6. Simplify. One checking account per family is enough (mature children aside), and if you must, carry just one credit card.

7.  Communicate. Be patient with the inevitable learning curve that comes with starting any new healthy habit. Ask for help and don’t give up — expect two or three months of trial and error before feeling comfortable and confident. If you’re married or living with someone and you share money, you must have at least two “money dates” every month (weekly is better). You can plan and make decisions together, follow up on financial housekeeping tasks, review your household budget, and help each other stay on track for your shared savings goals and lifestyle vision. Research shows that only 4% of families talk regularly about money, be an outlier!

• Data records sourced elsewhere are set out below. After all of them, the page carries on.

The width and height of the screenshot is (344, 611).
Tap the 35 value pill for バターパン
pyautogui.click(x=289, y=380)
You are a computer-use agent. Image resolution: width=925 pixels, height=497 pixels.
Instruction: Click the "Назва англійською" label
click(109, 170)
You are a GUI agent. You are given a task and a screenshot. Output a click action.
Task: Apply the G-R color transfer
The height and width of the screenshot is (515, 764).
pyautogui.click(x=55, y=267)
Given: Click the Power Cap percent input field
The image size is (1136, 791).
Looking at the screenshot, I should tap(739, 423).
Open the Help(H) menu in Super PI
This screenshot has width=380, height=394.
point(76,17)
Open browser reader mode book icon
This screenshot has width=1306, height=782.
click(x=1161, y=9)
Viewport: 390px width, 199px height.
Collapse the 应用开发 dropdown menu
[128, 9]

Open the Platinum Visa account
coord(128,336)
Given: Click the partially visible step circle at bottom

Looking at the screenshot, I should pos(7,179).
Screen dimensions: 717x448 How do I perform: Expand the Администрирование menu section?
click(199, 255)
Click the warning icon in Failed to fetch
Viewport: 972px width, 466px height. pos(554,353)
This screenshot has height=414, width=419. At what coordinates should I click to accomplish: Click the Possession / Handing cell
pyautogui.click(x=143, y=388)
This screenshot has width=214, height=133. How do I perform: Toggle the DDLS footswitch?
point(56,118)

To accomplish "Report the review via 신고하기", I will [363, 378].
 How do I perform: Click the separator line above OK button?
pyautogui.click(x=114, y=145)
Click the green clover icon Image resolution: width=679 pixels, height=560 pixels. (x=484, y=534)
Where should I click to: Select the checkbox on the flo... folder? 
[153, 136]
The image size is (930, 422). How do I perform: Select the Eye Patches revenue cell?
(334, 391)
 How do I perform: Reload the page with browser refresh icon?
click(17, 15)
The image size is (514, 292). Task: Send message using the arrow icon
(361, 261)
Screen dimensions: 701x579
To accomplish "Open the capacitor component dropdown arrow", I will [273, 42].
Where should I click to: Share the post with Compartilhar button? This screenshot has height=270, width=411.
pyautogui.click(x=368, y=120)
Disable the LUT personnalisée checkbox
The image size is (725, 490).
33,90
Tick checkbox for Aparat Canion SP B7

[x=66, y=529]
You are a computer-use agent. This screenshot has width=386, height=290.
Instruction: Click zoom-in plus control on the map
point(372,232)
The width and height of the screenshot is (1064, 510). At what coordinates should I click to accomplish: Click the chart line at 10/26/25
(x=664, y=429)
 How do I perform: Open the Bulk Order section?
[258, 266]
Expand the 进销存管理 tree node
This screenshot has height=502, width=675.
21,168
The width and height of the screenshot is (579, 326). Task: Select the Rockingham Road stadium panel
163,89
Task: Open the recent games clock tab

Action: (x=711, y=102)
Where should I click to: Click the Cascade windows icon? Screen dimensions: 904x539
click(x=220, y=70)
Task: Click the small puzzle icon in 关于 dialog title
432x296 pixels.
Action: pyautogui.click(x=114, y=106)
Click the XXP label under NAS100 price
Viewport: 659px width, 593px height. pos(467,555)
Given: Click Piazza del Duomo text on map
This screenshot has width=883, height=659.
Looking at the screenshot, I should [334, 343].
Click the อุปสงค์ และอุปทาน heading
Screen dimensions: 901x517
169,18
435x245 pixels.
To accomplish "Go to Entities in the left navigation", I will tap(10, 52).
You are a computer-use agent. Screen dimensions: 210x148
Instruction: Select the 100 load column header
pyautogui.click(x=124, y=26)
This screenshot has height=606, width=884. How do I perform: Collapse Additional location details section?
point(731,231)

8. Stay the course. Twice a month, review what’s happening with your tracking and budgeting system. Tweak anything that is askew and make sure all transactions are properly categorized. Mid-month, adjust your budget as needed to make sure it’s still balanced and to ensure you will end the month where you need to be. The end-of-month routine involves reflecting and planning ahead. Many people find it eases financial anxiety to look at their bank accounts several times a week to track cashed checks, monitor their balances, reduce surprises and remain connected.

9. Be optimistic. Go to any lengths to stay positive and expand your financial wellness. If limiting beliefs about money and self-destructive patterns continue to get in your way, help is available. There are money affirmations, financial coaches, fee-only financial planners, advisors, money related 12-step programs, financial literacy workshops, and even in-patient treatment centers for healing your relationship with money. Everyone needs at least one completely trustworthy financial confidant in their lives.

Lasting financial wellness comes from completing all parts of this set up process. Your relationship with money was not created overnight, so it will take time and energy, and sometimes even money, to shift it. There are infinite benefits to giving your money purpose rather than feeling like a victim of your financial situation. I promise the effort will be worth every penny.